This volume presents a detailed study of two centrally located monumental public buildings that reflect the peak of Hippos’s prosperity in the mid-first through third centuries CE: the civic basilica and the Southern Bathhouse. The strata below and above the remains of these Roman-period buildings reveal the city’s earlier Hellenistic and Early Roman phases and its later Byzantine and Early Islamic occupation up to the 749 CE earthquake, when the site was abandoned. The fully exposed civic basilica, constructed at the end of the first century CE and brought down by the 363 CE earthquake, is the smallest but the most thoroughly studied among the known basilicae of Roman Greater Syria and Arabia. The Southern Bathhouse, built in the second century CE, has over half of its plan revealed by excavations. Together with the full record of ceramic building materials and portable finds, it is one of the most thoroughly published examples of these marvels of Roman engineering in the Near East.

This comprehensive publication makes a significant contribution to the study of Roman civic and bathing architecture, urbanism, and material culture, offering essential resources for Classical-period archaeologists, historians of the Roman East, and specialists in Greco-Roman studies.

Arleta Kowalewska is a research fellow in the Zinman Institute of Archaeology at the University of Haifa and codirector of the Hippos Excavations Project.

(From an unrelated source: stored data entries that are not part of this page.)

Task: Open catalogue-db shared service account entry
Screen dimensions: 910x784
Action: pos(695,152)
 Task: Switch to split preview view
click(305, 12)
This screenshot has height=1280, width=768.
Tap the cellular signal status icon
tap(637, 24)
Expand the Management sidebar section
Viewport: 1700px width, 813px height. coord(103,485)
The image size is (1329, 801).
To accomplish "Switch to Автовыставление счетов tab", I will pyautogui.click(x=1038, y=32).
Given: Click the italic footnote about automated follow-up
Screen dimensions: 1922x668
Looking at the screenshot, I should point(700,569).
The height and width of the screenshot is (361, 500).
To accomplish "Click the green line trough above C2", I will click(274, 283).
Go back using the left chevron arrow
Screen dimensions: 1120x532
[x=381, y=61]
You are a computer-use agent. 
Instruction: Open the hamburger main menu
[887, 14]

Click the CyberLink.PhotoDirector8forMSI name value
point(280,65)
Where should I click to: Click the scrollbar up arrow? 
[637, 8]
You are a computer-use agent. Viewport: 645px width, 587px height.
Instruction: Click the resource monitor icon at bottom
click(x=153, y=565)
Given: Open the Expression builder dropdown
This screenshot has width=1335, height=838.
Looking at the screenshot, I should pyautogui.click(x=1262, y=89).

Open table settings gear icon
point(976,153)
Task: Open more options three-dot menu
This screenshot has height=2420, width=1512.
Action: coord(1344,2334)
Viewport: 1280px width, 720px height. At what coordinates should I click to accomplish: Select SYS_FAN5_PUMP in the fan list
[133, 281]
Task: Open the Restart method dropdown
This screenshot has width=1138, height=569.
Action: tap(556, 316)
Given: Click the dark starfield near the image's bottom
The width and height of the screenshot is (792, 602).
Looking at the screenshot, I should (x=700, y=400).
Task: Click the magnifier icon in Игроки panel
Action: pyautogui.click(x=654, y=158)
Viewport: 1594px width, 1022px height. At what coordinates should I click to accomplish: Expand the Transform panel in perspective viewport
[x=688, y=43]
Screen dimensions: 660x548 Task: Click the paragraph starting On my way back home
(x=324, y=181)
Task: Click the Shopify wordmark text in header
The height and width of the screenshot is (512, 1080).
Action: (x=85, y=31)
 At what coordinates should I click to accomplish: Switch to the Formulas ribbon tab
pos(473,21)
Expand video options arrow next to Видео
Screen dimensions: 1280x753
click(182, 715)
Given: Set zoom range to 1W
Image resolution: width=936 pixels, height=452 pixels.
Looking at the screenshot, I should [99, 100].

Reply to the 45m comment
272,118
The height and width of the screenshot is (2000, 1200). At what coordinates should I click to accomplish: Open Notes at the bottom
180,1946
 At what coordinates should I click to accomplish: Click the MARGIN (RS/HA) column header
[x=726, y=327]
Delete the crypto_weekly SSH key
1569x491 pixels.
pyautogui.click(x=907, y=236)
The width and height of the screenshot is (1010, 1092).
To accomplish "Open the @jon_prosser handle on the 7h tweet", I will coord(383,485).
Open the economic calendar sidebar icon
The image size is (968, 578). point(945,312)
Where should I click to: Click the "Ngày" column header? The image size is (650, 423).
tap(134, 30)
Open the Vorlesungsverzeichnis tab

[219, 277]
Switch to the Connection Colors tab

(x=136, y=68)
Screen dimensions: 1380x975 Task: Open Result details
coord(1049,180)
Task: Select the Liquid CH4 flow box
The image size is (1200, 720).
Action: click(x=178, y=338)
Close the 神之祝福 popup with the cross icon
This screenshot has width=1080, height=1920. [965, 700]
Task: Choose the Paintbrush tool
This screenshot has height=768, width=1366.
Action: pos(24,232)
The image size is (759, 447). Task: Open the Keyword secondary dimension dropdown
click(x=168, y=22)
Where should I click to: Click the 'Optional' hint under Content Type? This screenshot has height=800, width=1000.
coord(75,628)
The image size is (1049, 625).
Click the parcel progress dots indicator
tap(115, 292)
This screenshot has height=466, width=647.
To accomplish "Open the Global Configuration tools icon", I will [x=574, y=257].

Michael Eisenberg is a senior researcher at the Zinman Institute of Archaeology, Professor of Classical-Period Archaeology in the School of Archaeology and Maritime Cultures at the University of Haifa, and codirector of the Hippos Excavations Project. He is also a Corresponding Member of the Deutsches Archäologisches Institut and a research fellow at the German Protestant Institute of Archaeology.